For a facility to become a "qualified shared facility," the facility owner must show that:

(1)

The facility is appropriately designed for sharing; and

(2)

The facility owner is prepared to offer adequate space on the facility to others on fair and reasonable, nondiscriminatory terms.

(C)

To satisfy the requirements of (B)(1) of this Section, the facility owner must submit a written evaluation of the structural capacity of the tower.

(D)

The requirements of (B)(2) of this Section will be deemed to have been met if the facility owner shows that it has executed a joint use agreement with at least one other unaffiliated entity for shared use, and agrees to offer a similar contract to others. In other cases, the facility owner must enter into an agreement with the City, acceptable to the City, to offer space on fair, reasonable, nondiscriminatory terms, at fair market value, and to negotiate leases promptly and without undue delay. A condition of any permit for a qualified shared facility shall be that the permit shall be terminated, and the facility removed, if the City finds that the facility owner is not complying with its obligations under this Section and associated agreements with the City.

(E)

Co-location of communication antennas by more than one provider on existing or new telecommunication towers shall take precedence over the construction of new single-use telecommunication towers. Accordingly, each application for a telecommunication tower shall include the following:

(1)

A written evaluation of the feasibility of sharing a telecommunication tower, if an appropriate telecommunication tower or towers is/are available. The evaluation shall analyze one or more of the following factors:

a.

Structural capacity of the tower or towers;

b.

Radio frequency interference;

c.

Geographical service area requirements;

d.

Mechanical or electrical incompatibility;

e.

Inability or ability to locate equipment on the tower or towers;

f.

Availability of towers for co-location;

g.

Any restrictions or limitations of the Federal Communications Commission that would preclude the shared use of the tower;

h.

Increase in height of existing tower creating an aviation hazard;

i.

Additional information requested by the City.

(2)

The City may deny an application if an available co-location is feasible and the application is not for such co-location.

(F)

A telecommunication tower that is determined to be inappropriate for sharing shall be assumed to be inappropriate for sharing the same types of facilities in the future. Such towers will not need to be evaluated in the future regarding sharing with the same type of facility for which it has been determined to be inappropriate. The City shall retain a list of such towers, and will provide a copy of the list to all potential applicants. The City may require additional sharing feasibility evaluations if warranted by changes in technology.

(G)

For any telecommunication tower approved for shared use, the owner of the tower shall provide notice of the location of the telecommunication tower and the tower's load capacity to all other providers.
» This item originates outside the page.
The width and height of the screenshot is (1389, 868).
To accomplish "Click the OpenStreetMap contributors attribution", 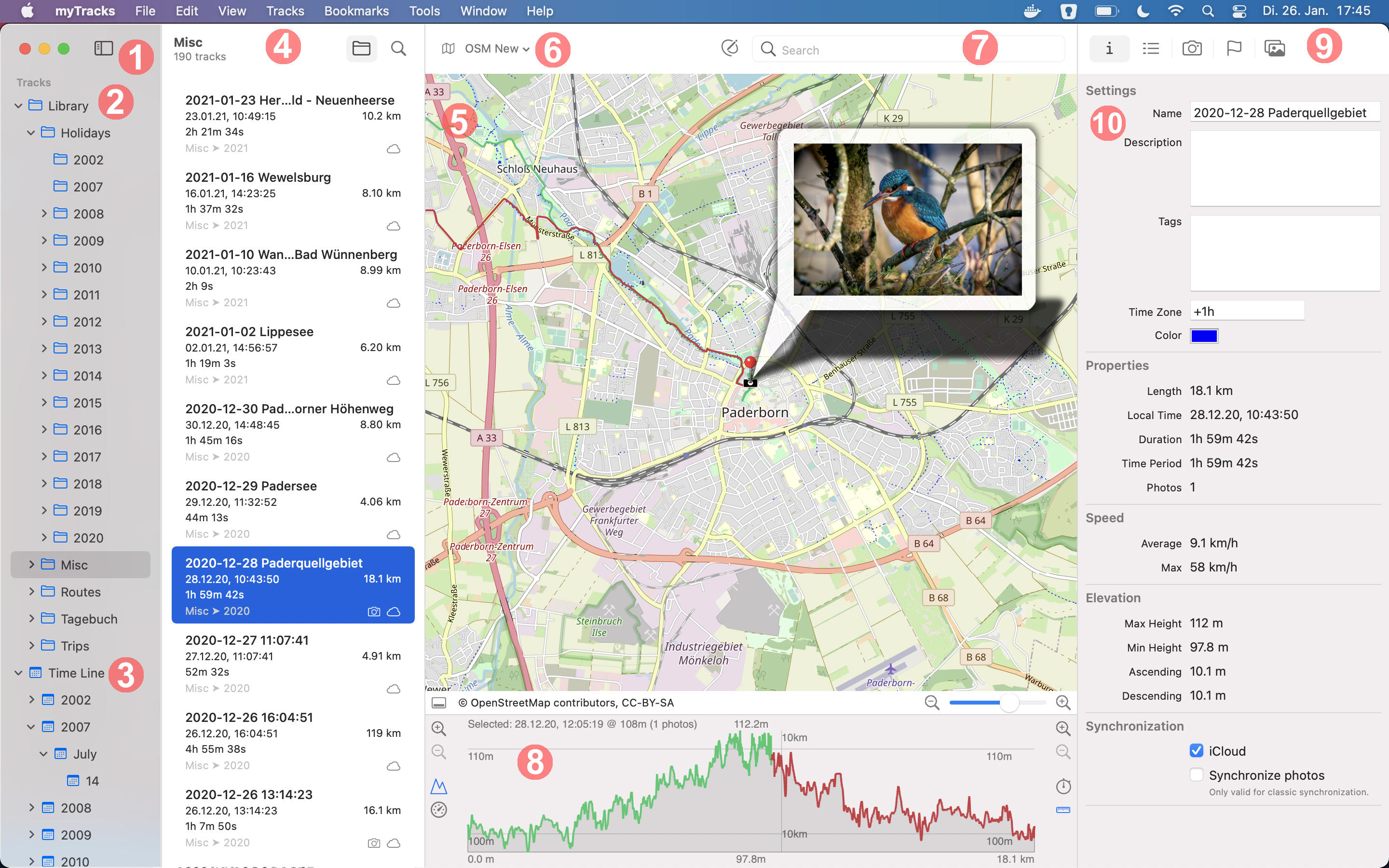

(Ord. No. 15-2014, § 7, 8-11-2014)

Sec. 102-2055. - Applications.

(A)

The City shall act promptly on any application submittal in accordance with the provisions of this Article and FCC rules. The reasons for rejecting any application under these provisions shall be explained, set forth in writing and based on substantial evidence. The rejection of an application under this Article does not prevent a person from filing an application for a variance in accordance with applicable law.

(B)

The issuance of a permit, however, is not a lease and no municipally owned property may be used without a lease agreement with the City. The City may, as appropriate to protect its property and the public interest, establish additional requirements beyond the minimum requirements of a permit for municipally owned property. This provision further does not preclude the City from issuing a letter of interest for the purposes of leasing sites on designated City property for the construction and installation of personal wireless service facilities. For designated neighborhood parks, the City will encourage the installation of facilities that have a minimal impact on the surrounding areas and are consistent with the development of the park.